National unity government
In theory, a national unity government comprising all the parties represented in the Constituent Assembly, as mooted by some intellectuals, makes perfect sense. In a bitterly divided transitional polity, it's indeed hard to fault the logic of (and the sentiments behind) political parties from across the political spectrum coming together to collectively deal with a national crisis. But precisely for the same reason—a highly polarized polity—there are likely to be many practical hurdles in the formation and functioning of such a government. The big question will be regarding its leadership. Some in the opposition have argued that the new unity government should be led by a national figure who is fit, both in mind and body, to take up the enormous challenges ahead for the post-earthquake Nepal. The implication is clear: the frail Sushil Koirala cannot shoulder such burdens. But if not Koirala, then who? Since CPN-UML chief KP Oli will be ruled out for the same reason, such a widely acceptable figure for new government head will have to come from either the opposition camp or from within the civil society.The last time our political parties went searching for such consensus figure, they ended up picking a sitting Chief Justice as government head, making a mockery of their commitment to democratic values. What's the guarantee that this kind of troubling political experimentation won't be repeated? After all, when Baburam Bhattarai vacated the PM's chair back in March 2013, initial efforts were aimed at picking a government head from within the political parties. But such a consensus political candidate was nowhere to be found. If all parties are committed to government of national unity, the best bet might be to include smaller parties into the current ruling coalition. This is not to paper over Sushil Koirala's failures as a leader and statesman. But in the absence of a clear alternate candidate acceptable to a broad section of the polity, it makes sense to retain Koirala. Another assumption that calls for a close scrutiny is that the parties represented in a unity government will collectively work to rebuild Nepal. But if the past is any guide, the greater the number of parties in government, the lesser that government achieves. The problems of mismanagement and corruption, the two ubiquitous traits of recent Nepali governments, will only get worse.
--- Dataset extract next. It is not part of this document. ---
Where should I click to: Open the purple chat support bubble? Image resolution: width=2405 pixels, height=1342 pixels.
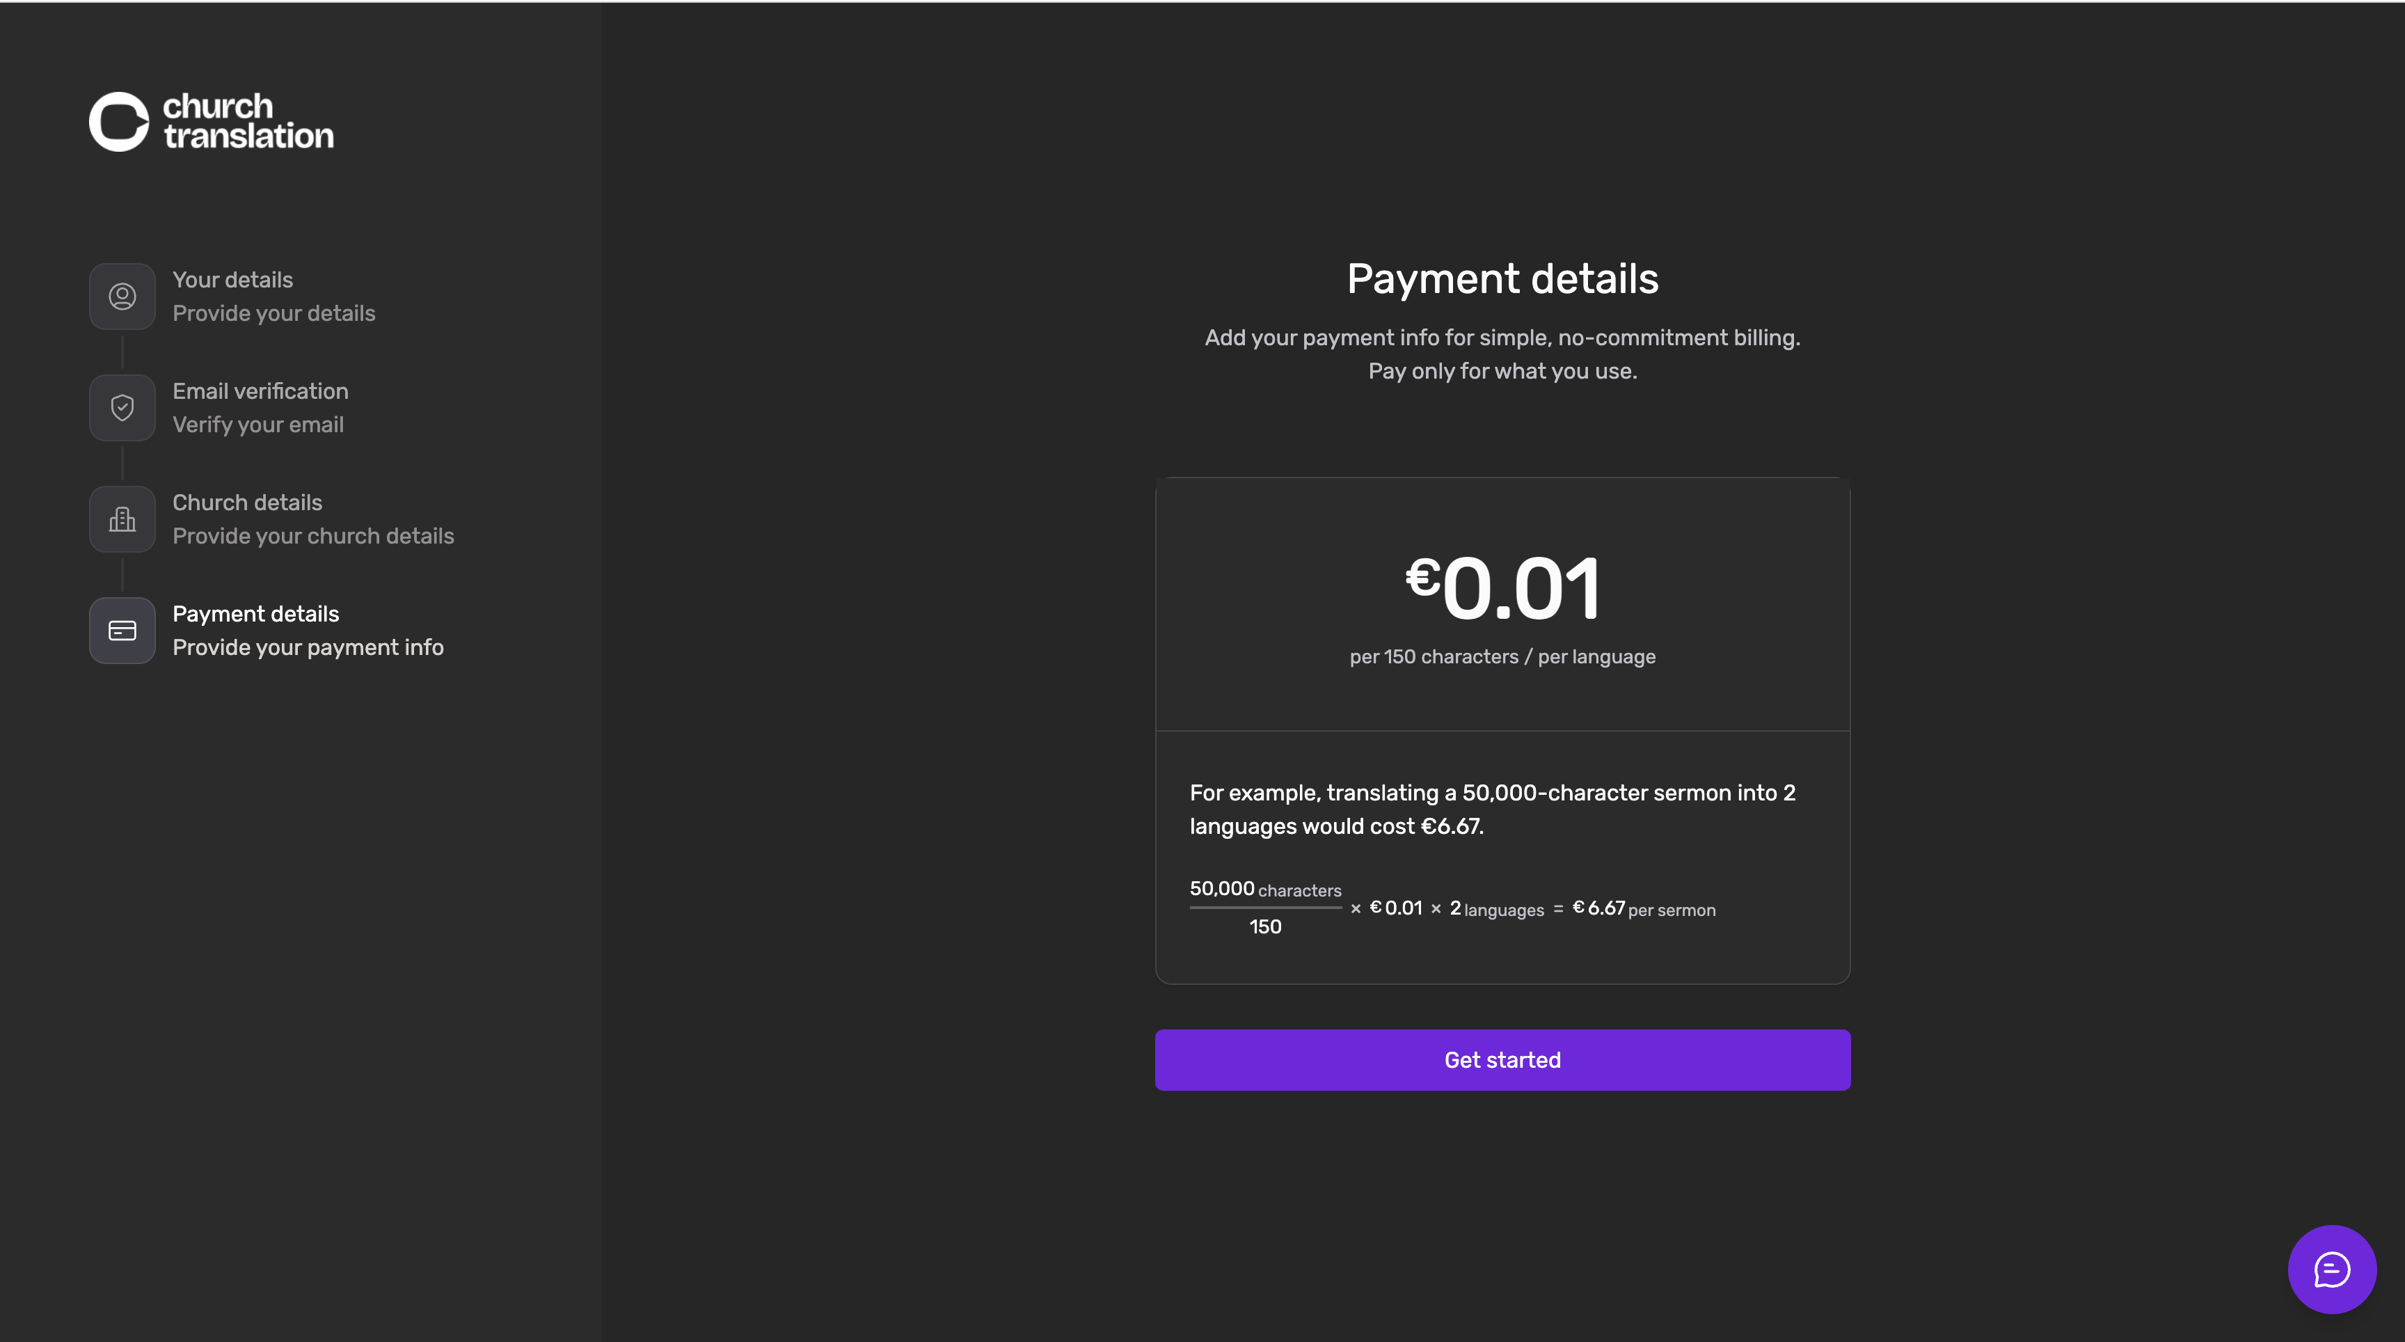[x=2331, y=1269]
Again, we are not against the idea of national unity government per se. But anyone proposing the idea must be able to spell out who will lead it and how it will govern, much less rebuild the devastated country. Rather than jump into ideal solutions, the practicalities and long-term implications of such ideal solutions must first be thought through. Moreover, if the opposition parties are committed to helping Nepalis in this time of need, they can ably help from the outside, not the least as a vital check on questionable government actions. On the balance of things, a national unity government that involves leadership change could raise more problems than it will help solve.